*** Data Section Begins ***

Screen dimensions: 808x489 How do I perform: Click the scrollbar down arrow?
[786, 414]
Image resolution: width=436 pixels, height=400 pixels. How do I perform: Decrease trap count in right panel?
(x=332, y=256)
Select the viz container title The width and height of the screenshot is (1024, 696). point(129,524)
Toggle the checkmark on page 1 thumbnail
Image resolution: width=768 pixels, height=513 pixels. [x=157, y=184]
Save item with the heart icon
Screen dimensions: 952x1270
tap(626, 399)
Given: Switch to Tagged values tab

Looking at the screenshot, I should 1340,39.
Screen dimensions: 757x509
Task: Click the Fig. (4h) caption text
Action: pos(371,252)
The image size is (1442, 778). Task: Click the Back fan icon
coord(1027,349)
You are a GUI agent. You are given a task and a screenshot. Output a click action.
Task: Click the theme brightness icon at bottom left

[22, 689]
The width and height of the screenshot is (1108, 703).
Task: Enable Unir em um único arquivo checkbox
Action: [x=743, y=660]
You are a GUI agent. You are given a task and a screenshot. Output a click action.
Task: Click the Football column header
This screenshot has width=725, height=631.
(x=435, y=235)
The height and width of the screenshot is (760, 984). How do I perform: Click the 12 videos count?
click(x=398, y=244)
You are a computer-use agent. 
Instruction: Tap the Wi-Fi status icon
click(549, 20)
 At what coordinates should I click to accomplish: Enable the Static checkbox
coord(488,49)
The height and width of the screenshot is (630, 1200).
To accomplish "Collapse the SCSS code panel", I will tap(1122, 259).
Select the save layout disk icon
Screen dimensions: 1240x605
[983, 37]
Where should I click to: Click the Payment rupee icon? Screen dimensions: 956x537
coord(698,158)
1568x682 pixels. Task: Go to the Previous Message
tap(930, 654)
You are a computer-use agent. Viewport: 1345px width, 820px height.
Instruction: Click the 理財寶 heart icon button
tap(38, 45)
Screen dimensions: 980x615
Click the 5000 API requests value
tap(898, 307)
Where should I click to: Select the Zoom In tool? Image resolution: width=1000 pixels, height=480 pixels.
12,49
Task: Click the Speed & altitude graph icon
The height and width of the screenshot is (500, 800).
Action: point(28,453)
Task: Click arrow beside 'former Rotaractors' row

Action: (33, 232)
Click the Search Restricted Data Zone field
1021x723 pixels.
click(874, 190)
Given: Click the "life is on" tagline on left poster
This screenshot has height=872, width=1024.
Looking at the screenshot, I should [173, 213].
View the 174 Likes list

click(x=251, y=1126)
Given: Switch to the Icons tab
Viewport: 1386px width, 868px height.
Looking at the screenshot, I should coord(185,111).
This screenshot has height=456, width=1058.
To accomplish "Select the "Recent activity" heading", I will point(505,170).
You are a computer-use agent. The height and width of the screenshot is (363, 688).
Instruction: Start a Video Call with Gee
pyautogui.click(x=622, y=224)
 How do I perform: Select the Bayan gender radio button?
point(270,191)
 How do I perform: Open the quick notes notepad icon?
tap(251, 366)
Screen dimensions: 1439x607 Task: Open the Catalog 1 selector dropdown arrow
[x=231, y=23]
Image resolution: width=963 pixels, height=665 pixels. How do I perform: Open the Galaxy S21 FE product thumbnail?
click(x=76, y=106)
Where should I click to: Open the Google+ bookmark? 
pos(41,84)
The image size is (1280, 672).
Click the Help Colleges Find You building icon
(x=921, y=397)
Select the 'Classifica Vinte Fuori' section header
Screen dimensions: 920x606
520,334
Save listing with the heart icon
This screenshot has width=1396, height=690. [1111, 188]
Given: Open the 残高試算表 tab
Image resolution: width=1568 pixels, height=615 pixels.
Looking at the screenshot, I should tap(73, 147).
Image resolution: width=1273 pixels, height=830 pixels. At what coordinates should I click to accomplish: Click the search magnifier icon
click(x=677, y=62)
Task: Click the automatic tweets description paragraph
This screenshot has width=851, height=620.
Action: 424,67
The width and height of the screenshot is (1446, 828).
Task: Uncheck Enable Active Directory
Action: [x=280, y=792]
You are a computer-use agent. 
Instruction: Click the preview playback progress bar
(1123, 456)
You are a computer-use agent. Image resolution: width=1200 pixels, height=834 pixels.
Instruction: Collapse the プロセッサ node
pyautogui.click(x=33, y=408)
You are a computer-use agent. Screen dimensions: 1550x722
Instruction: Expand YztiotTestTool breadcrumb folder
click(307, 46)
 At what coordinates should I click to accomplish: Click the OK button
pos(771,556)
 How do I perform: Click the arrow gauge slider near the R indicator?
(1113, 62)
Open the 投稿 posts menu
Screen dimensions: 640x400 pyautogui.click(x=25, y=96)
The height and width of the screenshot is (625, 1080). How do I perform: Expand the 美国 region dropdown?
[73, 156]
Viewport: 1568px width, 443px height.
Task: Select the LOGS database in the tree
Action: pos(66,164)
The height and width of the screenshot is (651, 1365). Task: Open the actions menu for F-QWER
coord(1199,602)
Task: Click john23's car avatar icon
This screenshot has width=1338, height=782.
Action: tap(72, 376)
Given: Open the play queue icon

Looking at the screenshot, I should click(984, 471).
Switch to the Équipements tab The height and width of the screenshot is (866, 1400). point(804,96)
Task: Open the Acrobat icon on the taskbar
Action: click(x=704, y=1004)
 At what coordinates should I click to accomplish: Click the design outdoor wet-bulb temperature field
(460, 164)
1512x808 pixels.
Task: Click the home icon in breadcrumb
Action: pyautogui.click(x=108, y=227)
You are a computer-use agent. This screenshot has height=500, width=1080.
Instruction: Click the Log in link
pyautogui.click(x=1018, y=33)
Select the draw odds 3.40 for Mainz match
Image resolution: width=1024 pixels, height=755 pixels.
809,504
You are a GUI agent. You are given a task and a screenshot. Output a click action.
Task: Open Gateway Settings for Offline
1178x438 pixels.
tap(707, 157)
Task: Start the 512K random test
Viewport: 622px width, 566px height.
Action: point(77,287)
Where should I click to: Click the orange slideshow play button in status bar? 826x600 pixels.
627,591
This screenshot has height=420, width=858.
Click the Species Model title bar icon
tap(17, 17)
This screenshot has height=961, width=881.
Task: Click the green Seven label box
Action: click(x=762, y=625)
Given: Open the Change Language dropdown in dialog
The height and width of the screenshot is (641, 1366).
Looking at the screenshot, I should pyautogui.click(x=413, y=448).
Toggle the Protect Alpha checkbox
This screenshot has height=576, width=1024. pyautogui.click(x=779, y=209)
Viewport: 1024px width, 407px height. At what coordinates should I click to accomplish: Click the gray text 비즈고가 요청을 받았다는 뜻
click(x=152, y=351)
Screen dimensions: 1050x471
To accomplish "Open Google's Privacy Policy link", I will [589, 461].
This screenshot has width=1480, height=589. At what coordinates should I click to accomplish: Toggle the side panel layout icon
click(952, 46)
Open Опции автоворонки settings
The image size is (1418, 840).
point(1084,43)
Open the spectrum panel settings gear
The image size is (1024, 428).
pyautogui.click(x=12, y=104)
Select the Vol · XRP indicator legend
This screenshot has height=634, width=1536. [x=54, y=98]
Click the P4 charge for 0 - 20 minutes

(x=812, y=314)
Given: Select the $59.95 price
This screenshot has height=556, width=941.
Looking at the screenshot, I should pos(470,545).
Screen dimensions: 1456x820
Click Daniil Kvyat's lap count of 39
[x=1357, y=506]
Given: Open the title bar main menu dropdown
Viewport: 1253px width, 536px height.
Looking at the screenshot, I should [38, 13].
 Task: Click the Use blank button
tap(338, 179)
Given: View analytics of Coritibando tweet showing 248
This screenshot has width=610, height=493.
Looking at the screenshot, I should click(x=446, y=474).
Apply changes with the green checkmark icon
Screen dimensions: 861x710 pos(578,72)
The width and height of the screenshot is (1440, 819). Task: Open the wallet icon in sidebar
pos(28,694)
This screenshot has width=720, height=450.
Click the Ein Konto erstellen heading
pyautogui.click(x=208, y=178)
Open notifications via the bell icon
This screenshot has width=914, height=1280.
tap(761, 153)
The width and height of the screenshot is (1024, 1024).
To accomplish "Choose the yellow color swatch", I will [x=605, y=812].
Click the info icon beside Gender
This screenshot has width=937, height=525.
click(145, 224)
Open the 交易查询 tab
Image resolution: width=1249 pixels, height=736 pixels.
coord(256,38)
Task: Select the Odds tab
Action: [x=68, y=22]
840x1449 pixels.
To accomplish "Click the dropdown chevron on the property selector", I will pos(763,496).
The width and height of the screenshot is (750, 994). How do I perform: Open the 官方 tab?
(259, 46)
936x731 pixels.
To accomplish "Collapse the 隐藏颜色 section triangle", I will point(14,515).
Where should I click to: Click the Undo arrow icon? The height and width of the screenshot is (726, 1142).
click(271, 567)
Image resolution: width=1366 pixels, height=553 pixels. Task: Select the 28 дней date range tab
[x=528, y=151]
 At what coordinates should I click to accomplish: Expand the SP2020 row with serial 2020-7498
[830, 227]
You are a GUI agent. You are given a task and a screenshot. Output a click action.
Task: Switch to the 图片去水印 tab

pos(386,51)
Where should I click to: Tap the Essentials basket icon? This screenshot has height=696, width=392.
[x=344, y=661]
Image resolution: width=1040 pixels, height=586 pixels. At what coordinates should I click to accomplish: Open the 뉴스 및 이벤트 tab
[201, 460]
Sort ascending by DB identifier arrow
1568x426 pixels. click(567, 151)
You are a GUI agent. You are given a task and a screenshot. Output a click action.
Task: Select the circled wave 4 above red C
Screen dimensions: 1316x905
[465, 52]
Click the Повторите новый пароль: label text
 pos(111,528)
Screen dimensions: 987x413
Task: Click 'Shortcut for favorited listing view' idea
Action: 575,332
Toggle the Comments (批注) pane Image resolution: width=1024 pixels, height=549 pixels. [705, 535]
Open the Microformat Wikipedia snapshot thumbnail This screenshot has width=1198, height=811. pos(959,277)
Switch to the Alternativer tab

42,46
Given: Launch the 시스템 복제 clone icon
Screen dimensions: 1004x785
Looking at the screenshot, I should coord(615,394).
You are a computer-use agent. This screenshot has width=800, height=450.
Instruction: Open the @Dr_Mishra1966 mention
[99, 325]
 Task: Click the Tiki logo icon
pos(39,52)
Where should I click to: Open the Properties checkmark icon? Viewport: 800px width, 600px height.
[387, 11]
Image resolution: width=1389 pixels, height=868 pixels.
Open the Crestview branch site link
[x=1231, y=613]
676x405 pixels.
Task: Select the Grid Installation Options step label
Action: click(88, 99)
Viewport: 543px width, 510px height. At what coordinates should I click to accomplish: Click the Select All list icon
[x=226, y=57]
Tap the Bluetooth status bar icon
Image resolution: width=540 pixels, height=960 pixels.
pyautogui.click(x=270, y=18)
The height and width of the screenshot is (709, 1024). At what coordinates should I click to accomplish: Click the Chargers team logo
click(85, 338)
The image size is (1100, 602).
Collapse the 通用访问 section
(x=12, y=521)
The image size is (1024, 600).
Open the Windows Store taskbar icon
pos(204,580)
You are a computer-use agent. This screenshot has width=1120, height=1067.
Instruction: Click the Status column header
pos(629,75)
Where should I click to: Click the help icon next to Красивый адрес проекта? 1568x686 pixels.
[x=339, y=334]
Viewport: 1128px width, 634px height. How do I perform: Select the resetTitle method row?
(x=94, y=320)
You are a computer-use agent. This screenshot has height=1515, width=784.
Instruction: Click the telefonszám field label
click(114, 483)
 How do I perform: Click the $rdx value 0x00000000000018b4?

*** Data Section Ends ***

## Required action
Your answer should consist of each line of the data above in which the word "computer" occurs.

## The completed task
You are a computer-use agent. 
You are a computer-use agent. Viewport: 1345px width, 820px height.
You are a computer-use agent. The height and width of the screenshot is (363, 688).
You are a computer-use agent. 
You are a computer-use agent. Image resolution: width=1200 pixels, height=834 pixels.
You are a computer-use agent. Screen dimensions: 1550x722
You are a computer-use agent. This screenshot has height=500, width=1080.
You are a computer-use agent. This screenshot has width=800, height=450.
You are a computer-use agent. This screenshot has width=1120, height=1067.
You are a computer-use agent. This screenshot has height=1515, width=784.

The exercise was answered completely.